=== Information supplied ===
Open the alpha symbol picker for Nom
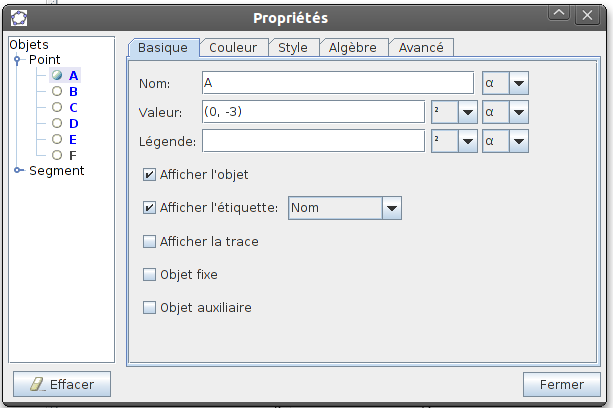The width and height of the screenshot is (613, 408). point(504,83)
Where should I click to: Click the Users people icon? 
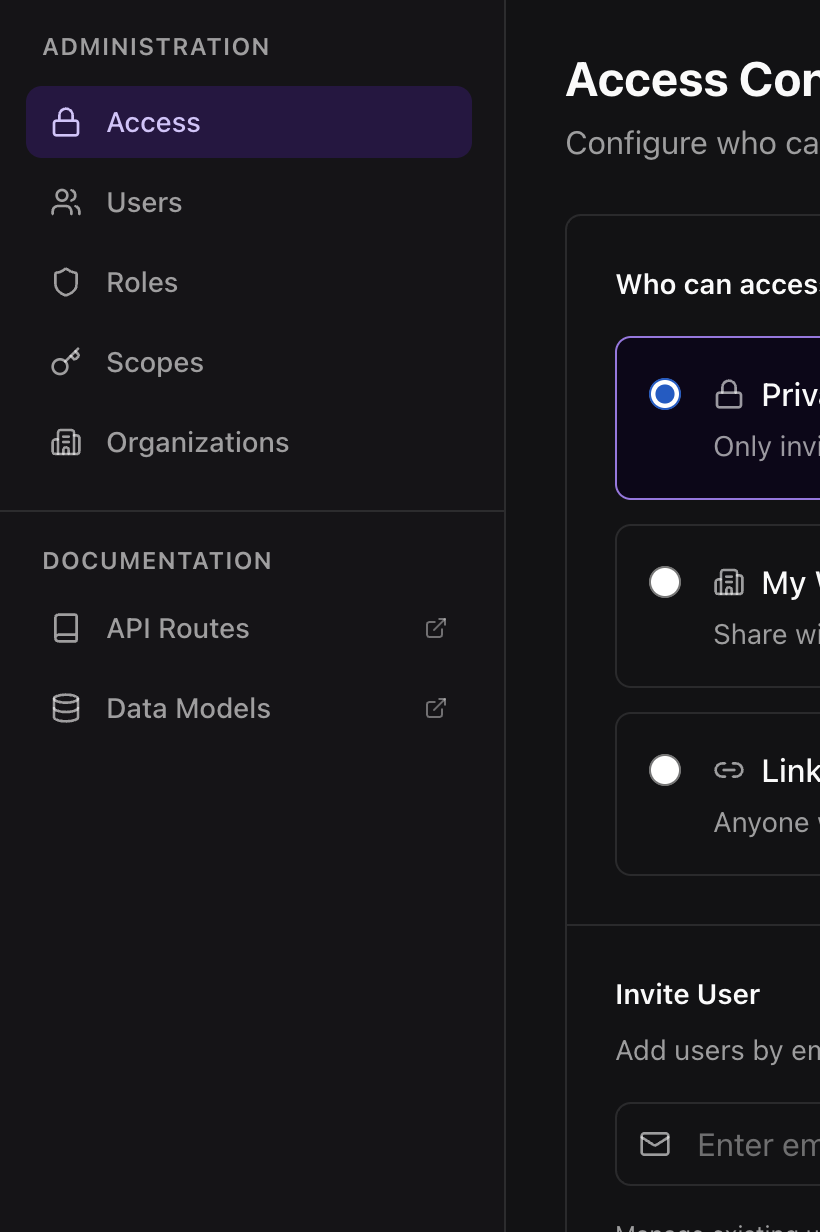(66, 202)

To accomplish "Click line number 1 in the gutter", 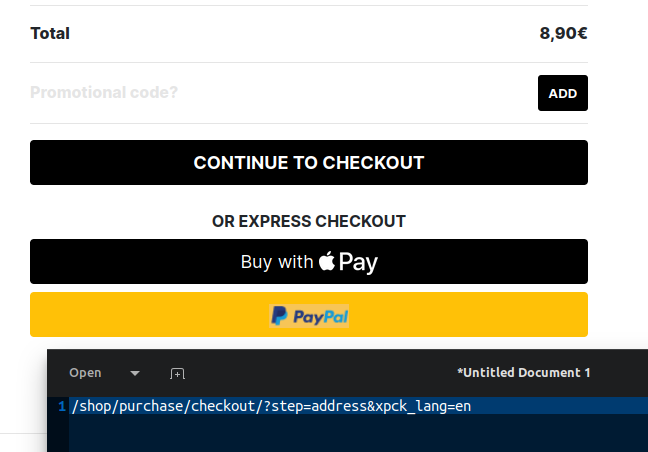I will (62, 406).
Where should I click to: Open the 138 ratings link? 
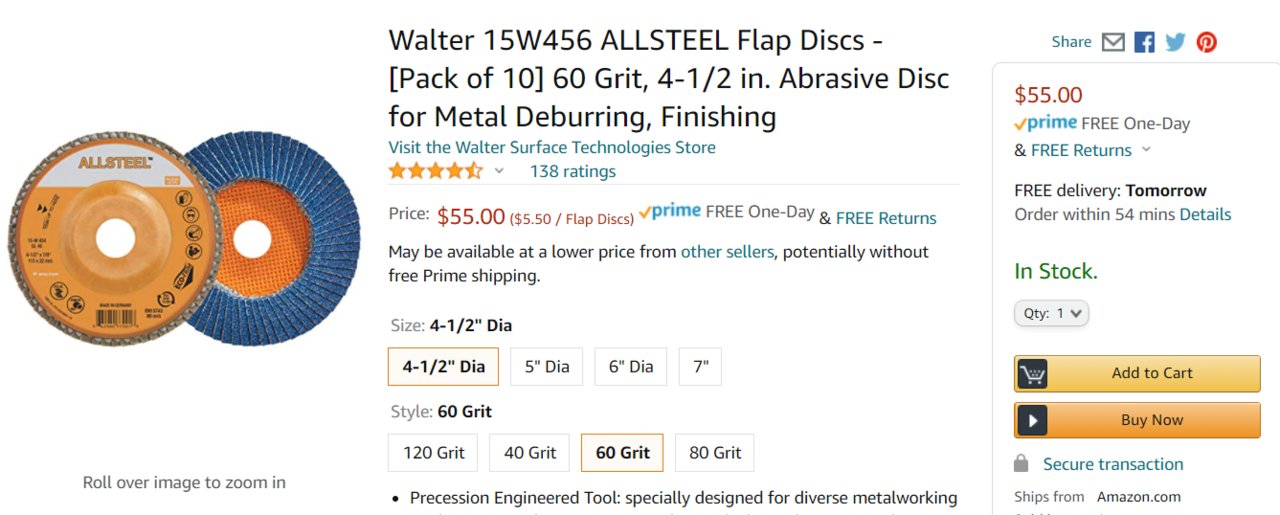[573, 171]
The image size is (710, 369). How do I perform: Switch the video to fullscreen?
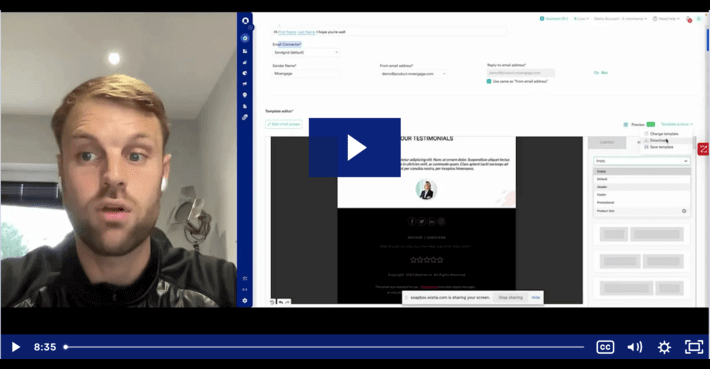pos(694,347)
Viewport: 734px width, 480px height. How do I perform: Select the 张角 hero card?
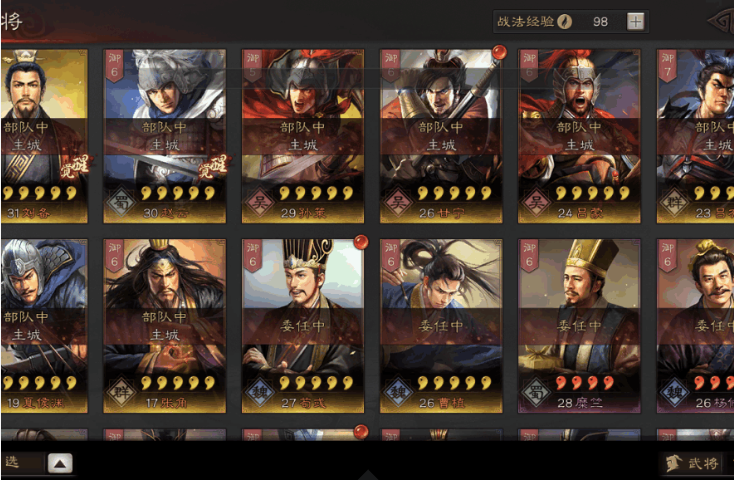point(164,326)
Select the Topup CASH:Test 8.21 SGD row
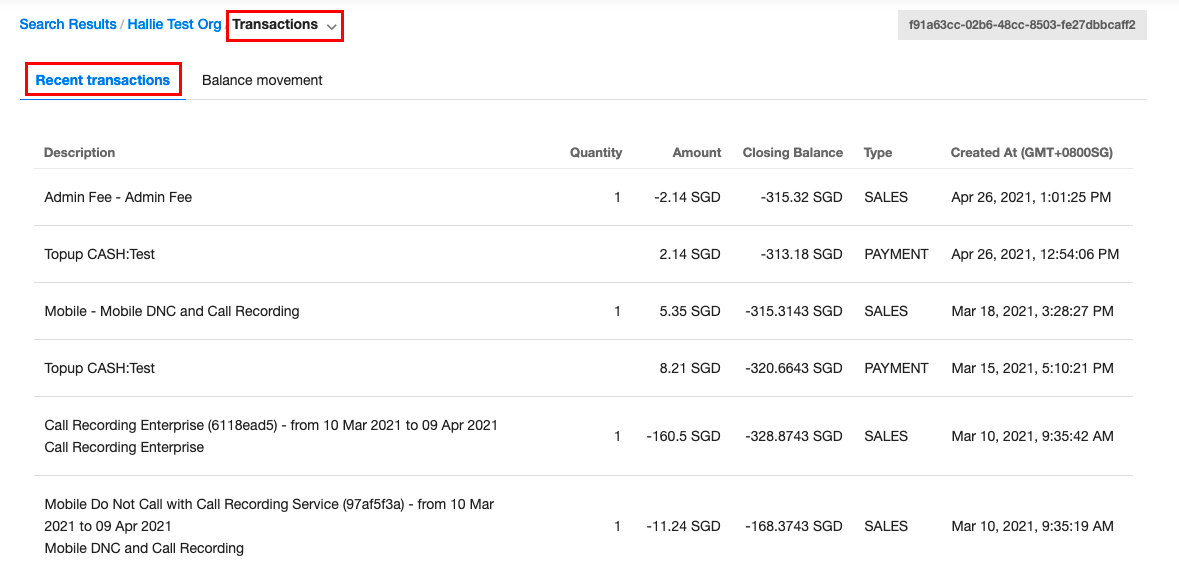Image resolution: width=1179 pixels, height=573 pixels. (x=583, y=368)
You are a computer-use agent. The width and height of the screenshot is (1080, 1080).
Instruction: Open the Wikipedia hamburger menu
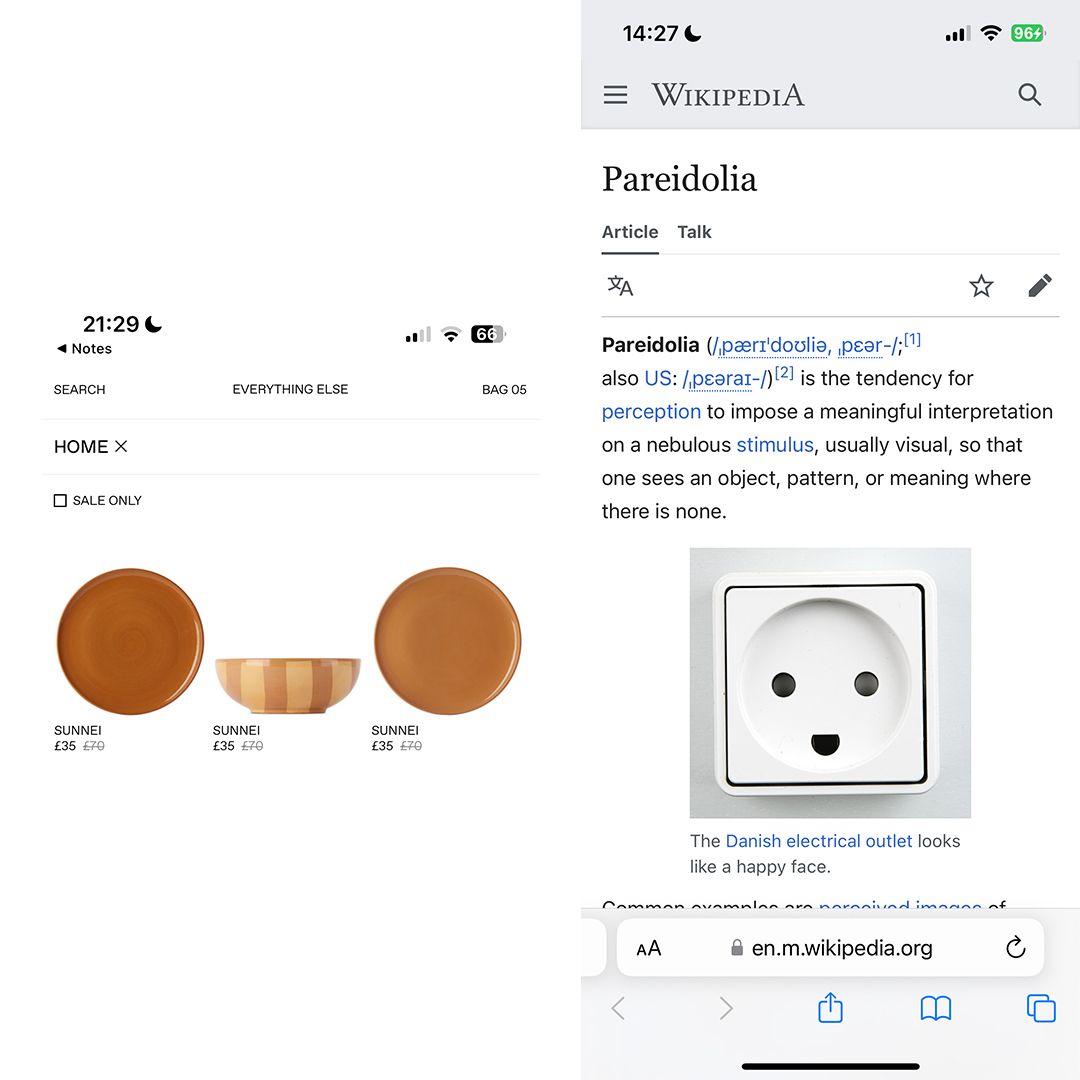coord(615,94)
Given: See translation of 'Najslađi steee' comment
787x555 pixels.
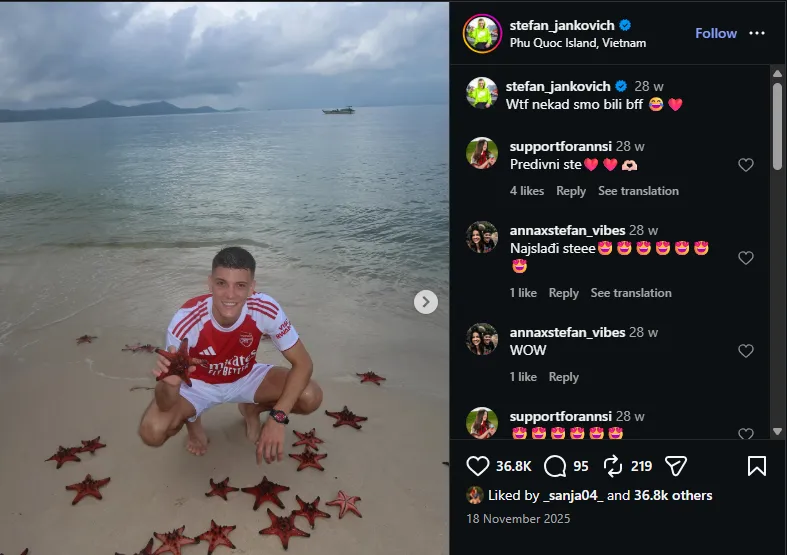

=== Goal of the exercise ===
Leaving the pictures out, set down exactly the lines from the one with "Instruction: Open the" through the end of the records.

=== Answer space ===
Instruction: Open the Wikipedia hamburger menu
coord(615,94)
Given: See translation of 'Najslađi steee' comment
787x555 pixels.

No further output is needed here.